# BEV Channel List



## nick80 (Jun 21, 2004)

I understand this is a bit OT, but wondering if you guys could point me in the right direction...
Does anyone know where I can find a channel chart for Bell ExpressVu, like the one TNGTony has for Dish, with Sat/Spot info etc?

thanks


----------



## clapple (Feb 11, 2003)

http://www.bell.ca/ExpressVuEPG/changeView.do?lang=en


----------



## nick80 (Jun 21, 2004)

no offense, but this is really not what I asked for.
Have you seen tony's list at www.dishchannelchart.com?
I was looking for something more like that.
Thanks


----------



## JohnH (Apr 22, 2002)

http://www.lyngsat.com/packages/expressvu1_sid.html

http://www.lyngsat.com/packages/expressvu2_sid.html

There are no spotbeams.


----------



## Darkman (Apr 16, 2002)

nick80 said:


> no offense, but this is really not what I asked for.
> Have you seen tony's list at www.dishchannelchart.com?
> I was looking for something more like that.
> Thanks


Demanding aren't we? :lol:

This will satisfy your hungry appetite somewhat (thank me later..lol) :
http://www.mcquarrieweb.ca/canada/bell.shtml


----------



## TonyM (Aug 14, 2003)

Darkman said:


> Demanding aren't we? :lol:
> 
> This will satisfy your hungry appetite somewhat (thank me later..lol) :
> http://www.mcquarrieweb.ca/canada/bell.shtml


Its not the most up to date, but it works 

Honestly, I don't think anyone has a list for EVu like Tony has for Dish.

Part of the problem is, in the next week EVu is changing TP's on stations.
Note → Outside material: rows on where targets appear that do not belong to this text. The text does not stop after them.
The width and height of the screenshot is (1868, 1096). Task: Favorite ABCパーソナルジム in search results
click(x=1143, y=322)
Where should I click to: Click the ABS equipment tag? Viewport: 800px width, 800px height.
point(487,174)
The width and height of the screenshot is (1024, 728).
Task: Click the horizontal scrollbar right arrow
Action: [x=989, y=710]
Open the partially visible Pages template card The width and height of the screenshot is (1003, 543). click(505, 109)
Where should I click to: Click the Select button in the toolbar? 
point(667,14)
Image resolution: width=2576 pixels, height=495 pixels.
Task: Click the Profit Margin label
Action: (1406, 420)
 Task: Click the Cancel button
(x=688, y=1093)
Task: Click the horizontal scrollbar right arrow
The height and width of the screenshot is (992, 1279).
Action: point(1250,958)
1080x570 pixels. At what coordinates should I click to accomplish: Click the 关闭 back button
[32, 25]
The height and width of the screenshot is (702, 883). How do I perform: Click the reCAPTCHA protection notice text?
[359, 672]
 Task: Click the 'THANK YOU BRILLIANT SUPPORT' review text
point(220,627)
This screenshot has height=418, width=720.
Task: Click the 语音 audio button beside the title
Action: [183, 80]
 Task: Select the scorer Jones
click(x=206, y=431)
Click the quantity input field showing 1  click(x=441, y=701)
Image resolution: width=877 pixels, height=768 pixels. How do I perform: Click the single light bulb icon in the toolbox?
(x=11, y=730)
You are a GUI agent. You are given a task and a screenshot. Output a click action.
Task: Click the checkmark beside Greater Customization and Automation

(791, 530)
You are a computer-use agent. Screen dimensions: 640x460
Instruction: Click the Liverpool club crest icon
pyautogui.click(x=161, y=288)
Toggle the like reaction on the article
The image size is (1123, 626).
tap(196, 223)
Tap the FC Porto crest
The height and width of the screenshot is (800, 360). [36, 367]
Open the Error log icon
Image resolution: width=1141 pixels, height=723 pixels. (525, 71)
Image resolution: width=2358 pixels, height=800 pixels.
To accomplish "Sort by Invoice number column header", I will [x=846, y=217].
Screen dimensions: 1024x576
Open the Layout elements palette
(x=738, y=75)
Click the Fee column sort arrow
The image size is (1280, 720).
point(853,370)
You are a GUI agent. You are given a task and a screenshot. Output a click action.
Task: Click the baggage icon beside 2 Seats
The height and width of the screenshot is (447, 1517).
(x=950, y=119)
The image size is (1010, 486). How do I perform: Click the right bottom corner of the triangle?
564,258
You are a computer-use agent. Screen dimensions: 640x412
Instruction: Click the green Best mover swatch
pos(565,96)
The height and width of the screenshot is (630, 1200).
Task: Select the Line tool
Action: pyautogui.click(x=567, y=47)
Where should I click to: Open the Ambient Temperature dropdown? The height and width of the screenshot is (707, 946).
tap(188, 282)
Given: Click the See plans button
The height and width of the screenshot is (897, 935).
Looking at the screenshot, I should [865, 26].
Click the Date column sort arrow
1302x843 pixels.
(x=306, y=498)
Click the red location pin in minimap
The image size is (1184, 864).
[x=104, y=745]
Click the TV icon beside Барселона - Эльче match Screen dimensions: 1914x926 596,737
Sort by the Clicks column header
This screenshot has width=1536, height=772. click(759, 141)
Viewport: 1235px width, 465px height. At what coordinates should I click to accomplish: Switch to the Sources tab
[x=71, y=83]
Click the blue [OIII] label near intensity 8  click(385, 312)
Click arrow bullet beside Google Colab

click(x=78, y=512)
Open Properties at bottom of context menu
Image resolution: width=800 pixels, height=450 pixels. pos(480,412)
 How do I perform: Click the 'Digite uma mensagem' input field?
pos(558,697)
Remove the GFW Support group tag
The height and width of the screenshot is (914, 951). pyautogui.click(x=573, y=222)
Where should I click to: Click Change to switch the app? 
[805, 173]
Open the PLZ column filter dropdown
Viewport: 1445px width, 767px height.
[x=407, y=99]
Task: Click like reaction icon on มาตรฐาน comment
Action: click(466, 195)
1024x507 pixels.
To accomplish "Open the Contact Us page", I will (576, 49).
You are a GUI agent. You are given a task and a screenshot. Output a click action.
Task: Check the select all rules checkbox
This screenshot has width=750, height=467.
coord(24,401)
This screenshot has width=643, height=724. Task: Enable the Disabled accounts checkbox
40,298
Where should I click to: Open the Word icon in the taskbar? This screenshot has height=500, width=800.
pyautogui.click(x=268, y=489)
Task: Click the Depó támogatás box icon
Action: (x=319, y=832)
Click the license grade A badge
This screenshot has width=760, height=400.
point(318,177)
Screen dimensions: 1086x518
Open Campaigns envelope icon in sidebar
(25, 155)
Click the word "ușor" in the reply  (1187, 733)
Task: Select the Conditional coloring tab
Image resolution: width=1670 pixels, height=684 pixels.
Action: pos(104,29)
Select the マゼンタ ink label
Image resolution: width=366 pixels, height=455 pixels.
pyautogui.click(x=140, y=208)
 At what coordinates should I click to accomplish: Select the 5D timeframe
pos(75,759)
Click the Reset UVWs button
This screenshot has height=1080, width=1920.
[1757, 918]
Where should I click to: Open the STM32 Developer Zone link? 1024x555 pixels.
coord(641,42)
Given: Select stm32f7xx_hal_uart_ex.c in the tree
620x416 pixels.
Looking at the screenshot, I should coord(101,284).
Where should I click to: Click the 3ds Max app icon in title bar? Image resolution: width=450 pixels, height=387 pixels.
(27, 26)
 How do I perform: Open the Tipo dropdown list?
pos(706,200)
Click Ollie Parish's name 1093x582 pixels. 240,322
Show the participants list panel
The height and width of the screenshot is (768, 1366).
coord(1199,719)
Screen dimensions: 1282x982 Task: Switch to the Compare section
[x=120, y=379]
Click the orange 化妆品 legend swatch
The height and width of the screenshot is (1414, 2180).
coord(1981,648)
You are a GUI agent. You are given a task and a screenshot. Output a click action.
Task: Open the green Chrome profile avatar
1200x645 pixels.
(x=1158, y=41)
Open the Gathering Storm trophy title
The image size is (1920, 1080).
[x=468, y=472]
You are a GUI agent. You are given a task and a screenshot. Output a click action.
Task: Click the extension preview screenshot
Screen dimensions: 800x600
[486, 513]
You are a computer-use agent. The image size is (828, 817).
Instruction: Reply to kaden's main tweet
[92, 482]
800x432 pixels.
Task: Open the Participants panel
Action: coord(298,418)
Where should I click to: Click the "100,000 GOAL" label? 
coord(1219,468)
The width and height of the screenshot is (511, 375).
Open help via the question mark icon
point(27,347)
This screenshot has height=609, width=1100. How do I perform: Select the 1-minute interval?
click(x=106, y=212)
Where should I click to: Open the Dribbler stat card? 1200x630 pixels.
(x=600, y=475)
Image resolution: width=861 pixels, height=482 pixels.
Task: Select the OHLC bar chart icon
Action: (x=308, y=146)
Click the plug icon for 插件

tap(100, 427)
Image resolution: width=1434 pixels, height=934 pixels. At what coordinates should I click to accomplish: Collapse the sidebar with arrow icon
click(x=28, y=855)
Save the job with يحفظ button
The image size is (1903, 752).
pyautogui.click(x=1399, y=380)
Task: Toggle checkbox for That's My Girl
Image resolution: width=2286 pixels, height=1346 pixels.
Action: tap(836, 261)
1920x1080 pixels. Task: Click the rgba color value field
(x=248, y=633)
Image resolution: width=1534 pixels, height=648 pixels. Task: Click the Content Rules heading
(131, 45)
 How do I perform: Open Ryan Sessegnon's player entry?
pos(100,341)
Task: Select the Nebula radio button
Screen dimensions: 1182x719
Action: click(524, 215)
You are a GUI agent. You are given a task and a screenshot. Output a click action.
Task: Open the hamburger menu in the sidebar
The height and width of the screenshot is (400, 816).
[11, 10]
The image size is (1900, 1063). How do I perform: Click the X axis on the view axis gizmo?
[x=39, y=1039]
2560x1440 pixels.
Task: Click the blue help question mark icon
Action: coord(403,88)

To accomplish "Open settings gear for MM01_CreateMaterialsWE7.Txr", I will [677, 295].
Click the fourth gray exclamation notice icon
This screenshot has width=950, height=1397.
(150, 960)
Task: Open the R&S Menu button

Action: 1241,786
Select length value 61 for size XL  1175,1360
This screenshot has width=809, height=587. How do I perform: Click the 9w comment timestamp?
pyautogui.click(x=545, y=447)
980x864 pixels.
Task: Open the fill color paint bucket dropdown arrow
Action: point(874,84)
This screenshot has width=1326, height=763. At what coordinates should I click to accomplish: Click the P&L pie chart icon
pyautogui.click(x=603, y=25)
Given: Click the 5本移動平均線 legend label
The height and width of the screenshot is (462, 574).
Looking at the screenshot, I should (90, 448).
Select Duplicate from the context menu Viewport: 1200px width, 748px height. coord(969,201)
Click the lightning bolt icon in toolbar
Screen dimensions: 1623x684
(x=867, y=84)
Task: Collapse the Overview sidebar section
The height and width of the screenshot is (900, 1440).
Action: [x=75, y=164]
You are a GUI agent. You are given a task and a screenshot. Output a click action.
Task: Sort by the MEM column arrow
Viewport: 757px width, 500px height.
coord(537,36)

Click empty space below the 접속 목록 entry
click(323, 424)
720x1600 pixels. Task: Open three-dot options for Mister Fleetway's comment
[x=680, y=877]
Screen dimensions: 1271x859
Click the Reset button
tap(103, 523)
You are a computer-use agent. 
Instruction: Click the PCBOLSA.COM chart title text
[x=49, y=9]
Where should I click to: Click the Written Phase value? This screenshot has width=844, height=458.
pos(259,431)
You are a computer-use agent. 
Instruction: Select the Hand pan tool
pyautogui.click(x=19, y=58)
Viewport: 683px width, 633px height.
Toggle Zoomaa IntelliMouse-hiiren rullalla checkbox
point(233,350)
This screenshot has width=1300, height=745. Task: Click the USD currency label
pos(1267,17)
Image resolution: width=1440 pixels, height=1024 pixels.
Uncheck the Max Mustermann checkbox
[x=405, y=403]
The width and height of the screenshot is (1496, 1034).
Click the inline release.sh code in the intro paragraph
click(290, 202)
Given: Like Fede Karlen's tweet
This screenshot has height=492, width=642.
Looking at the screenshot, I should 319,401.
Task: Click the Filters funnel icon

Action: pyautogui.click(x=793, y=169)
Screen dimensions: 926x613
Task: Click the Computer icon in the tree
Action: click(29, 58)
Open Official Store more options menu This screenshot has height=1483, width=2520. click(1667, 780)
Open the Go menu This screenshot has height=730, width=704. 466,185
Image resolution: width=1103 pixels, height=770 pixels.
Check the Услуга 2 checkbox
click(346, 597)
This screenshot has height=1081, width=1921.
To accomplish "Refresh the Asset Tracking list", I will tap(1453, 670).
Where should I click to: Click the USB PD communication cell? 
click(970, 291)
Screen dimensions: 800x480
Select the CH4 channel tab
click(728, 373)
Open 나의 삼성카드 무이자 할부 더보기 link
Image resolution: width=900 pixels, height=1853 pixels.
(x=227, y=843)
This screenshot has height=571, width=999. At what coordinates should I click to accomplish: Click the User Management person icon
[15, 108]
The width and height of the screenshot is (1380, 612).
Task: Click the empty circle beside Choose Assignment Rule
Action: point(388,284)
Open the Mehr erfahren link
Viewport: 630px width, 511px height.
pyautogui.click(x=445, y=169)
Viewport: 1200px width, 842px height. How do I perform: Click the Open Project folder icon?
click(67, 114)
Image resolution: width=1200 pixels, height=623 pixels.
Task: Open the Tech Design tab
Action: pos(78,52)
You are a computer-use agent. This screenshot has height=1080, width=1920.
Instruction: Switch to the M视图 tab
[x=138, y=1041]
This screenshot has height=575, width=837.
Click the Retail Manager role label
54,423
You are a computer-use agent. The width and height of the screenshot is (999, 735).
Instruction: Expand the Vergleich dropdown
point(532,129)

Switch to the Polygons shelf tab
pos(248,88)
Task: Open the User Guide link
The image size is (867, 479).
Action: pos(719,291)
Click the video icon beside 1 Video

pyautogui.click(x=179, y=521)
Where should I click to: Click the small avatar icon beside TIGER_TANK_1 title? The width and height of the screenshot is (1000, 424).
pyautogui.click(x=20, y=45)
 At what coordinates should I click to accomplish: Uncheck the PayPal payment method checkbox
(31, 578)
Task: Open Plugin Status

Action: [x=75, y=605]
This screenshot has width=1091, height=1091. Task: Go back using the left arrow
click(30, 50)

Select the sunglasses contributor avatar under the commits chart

Seems like they are putting the most popular on the highest powered TP's

Now if they wojuld move TSN off of TP25 (the lowest one for me)


----------



## Darkman (Apr 16, 2002)

no... correct .. it's not up to date as Tony's .. (none are)
But it's pretty up-to-date..
Ya.. Tp changes at bev till Aug 11th..

nick80 - ... and forum for BEV (simular to this one somewhat) is at:
http://www.canadian-tv.com/forums/


----------



## mre_2001 (Oct 5, 2003)

Here's another comprehensive but simple list (has channel name and number).

http://www.bevlisting.com/attachment.php?attachmentid=2&sid=067f8d47c7c0eafda48ba6c8bfbe482e


----------



## TonyM (Aug 14, 2003)

mre_2001 said:


> Here's another comprehensive but simple list (has channel name and number).


mre
He was looking for a list that had the TP on it too.
www.dishchannelchart.com has channel, description, and transponder info and whether its available yet


----------



## JohnH (Apr 22, 2002)

Lyngsat is likely the most up-to-date. There have been extensive posts there recently.


----------



## chelsea (May 1, 2003)

www.digitalhomecanada.com

is another nice canadian site


----------



## Darkman (Apr 16, 2002)

http://www.angelfire.com/tv2/htnut/index.htm

HTNut's site has very nice channel lists.. (just click on the Icon(s) to Download any of them)... The only thing.. He has to move again (or something like that).. Due to excessive bandwidth usage.. (not the first time already BTW) 
So the site will be moving again.. and lists haven't been updated for a while...
But however they are Very Nice as well..

Bev's one specifically at: ..oops.. spoken too soon.. the Files had been removed already 

But the main page - http://www.angelfire.com/tv2/htnut/index.htm (same as above) is still up..

He got yahoo group also.. and it says there that he ll be moving to:
http://www.htnut.agreatserver.com/home (in the next few days.. but it had been weeks already.. and nothing)

BTW - the guy in above Post ( the one at: http://www.mcquarrieweb.ca/canada/bell.shtml ) - also has a Yahoo group for this and that:
http://tv.groups.yahoo.com/group/cable_and_sat/


----------



## Darkman (Apr 16, 2002)

Darkman said:


> Bev's one specifically at: ..oops.. spoken too soon.. the Files had been removed already
> 
> But the main page - http://www.angelfire.com/tv2/htnut/index.htm (same as above) is still up..
> 
> ...


BTW at http://www.htnut.agreatserver.com/home there is a File Section.. and all the Files (described in above post) can be downloaded there including Bev's lineup (which is Dated there July 14, 2004)

Not sure.. but might NEED to register there at that Yahoo group.. but not sure... (cuz i am registered long ago)
so ..when there - files are here: http://tv.groups.yahoo.com/group/satellitelineups/files/
with satellite Line-ups at:
http://tv.groups.yahoo.com/group/satellitelineups/files/*SATELLITE LINEUPS*/


----------